- [What to do] Your answer is the lines from the one that has "Task: Click the sync arrows icon" through the last line of the records below, retyped exactly and alone.

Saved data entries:
........

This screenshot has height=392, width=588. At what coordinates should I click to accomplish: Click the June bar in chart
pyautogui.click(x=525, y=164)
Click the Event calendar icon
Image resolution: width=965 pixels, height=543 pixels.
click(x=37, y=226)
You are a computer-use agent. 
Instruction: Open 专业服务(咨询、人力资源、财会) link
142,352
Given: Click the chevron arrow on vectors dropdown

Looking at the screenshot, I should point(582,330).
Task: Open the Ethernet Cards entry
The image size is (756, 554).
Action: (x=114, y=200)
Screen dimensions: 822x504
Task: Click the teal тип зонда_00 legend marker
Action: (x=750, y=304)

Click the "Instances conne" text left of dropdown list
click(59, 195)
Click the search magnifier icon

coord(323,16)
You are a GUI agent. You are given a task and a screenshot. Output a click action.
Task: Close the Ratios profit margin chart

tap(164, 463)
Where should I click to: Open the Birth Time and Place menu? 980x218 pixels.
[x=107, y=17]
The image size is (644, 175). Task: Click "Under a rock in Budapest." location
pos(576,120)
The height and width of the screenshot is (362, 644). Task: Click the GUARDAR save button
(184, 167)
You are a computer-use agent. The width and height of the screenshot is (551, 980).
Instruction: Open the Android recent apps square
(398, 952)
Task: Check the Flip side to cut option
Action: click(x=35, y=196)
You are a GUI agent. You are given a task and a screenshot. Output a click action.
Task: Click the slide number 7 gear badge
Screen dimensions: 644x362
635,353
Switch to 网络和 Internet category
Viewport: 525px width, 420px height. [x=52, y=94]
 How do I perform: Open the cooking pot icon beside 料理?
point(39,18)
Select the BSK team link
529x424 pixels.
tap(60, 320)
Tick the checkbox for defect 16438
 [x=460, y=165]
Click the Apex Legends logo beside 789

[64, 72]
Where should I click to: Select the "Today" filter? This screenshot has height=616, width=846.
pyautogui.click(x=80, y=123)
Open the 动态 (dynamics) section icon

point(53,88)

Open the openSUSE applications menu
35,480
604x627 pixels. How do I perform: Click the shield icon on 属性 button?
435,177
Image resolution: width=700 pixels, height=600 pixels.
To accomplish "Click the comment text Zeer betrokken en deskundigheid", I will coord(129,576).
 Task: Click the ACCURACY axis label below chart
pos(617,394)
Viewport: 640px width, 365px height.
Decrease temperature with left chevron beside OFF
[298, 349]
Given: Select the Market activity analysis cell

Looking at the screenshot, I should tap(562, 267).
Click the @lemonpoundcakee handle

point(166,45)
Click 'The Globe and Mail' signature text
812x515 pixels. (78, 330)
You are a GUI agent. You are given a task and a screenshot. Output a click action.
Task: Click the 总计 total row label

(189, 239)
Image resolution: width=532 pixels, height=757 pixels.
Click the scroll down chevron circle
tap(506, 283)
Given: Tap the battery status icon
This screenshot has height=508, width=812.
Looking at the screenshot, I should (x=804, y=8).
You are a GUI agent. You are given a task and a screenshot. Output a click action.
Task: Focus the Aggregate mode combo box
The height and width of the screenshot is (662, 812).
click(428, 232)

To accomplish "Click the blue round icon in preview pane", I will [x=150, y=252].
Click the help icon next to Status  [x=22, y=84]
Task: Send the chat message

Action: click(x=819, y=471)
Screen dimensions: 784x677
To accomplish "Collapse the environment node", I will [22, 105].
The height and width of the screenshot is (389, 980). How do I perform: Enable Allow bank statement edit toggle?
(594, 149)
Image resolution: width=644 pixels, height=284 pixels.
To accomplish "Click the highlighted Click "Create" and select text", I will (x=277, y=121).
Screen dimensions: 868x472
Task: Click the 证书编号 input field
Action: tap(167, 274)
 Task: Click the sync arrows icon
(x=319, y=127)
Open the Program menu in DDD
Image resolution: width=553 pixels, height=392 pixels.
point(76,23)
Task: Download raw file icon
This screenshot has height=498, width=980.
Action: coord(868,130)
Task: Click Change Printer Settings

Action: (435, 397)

........

- [Output for this exercise]
 Task: Click the sync arrows icon
(x=319, y=127)
Open the Program menu in DDD
Image resolution: width=553 pixels, height=392 pixels.
point(76,23)
Task: Download raw file icon
This screenshot has height=498, width=980.
Action: coord(868,130)
Task: Click Change Printer Settings

Action: (435, 397)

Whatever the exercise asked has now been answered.